November 17, 2008
HOUSTON – (Nov. 14, 2008) – The symptoms of panic attacks are frequently confused by physicians with other problems, indicating a need for better education in the area, said researchers at Baylor College of Medicine in Houston, who surveyed physicians on the topic. A report of their study appears in the online version of the Journal of Clinical Psychology in Medical Settings.
“Because symptoms of panic attacks can be confused with those of other medical problems related to the heart and gastrointestinal tract as well as neurological problems, a lack of knowledge about panic attacks can lead to unnecessary referrals and tests,” said Dr. Ellen Teng, assistant professor of psychiatry and behavioral sciences at BCM and clinical research psychologist at the Michael E. DeBakey Veterans Affairs Medical Center.
Researchers evaluated 95 surveys received from cardiologists, gastroenterologists and neurologists in the Houston area. The survey questions included information about those most at risk for panic attacks and treatment options.
The physicians answered only half of the survey questions about panic attacks correctly. There was no difference in knowledge among the three specialty groups.

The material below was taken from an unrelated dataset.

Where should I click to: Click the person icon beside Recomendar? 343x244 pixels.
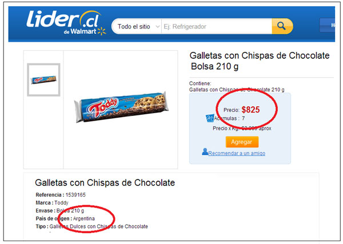coord(205,151)
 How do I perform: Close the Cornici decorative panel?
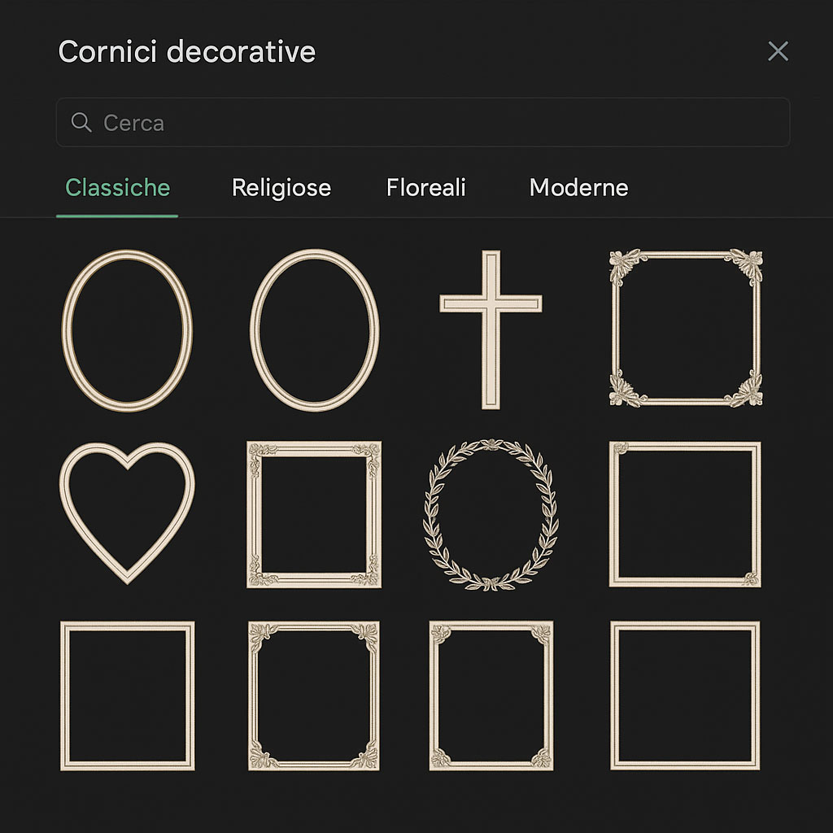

While 94 percent recognized medication as a way to treat panic and anxiety symptoms, only about 30 percent recognized cognitive behavioral therapy to educate patients about panic attacks and their symptoms and give them tools to deal with the problem as the treatment of choice.
“Medication does treat the short-term aspects of panic attacks such as shortness of breath and a racing heart, but cognitive behavioral therapy treats panic disorder in the long-term,” said Teng.
Only slightly more than half of the physicians surveyed believed that psychologists could treat panic attacks directly and effectively through this technique.
Teng called for increased awareness of panic disorder among physicians. Teng also recommends providing resources and literature for physicians to make appropriate referrals to psychologists.
Common symptoms of a panic attack include heart pounding, shortness of breath, light headedness and trembling. Panic disorder develops when several panic attacks occur out of the blue. Patients then worry about what the attack means and when the next one will take place, which may cause them to avoid certain places or events.
If a panic attack does occur for the first time, Teng recommends seeing a physician to rule out the risk of heart disease or another serious problem.
Others who took part in this research include Drs. Angelic D. Chaison, Sara D. Bailey, Joseph D. Hamilton and Nancy Jo Dunn, all of BCM and the Michael E. DeBakey Veterans Affairs Medical Center.
Funding for this work came from the South Central Mental Illness, Research, Education and Clinical Centers, a part of the United States Department of Veterans Affairs.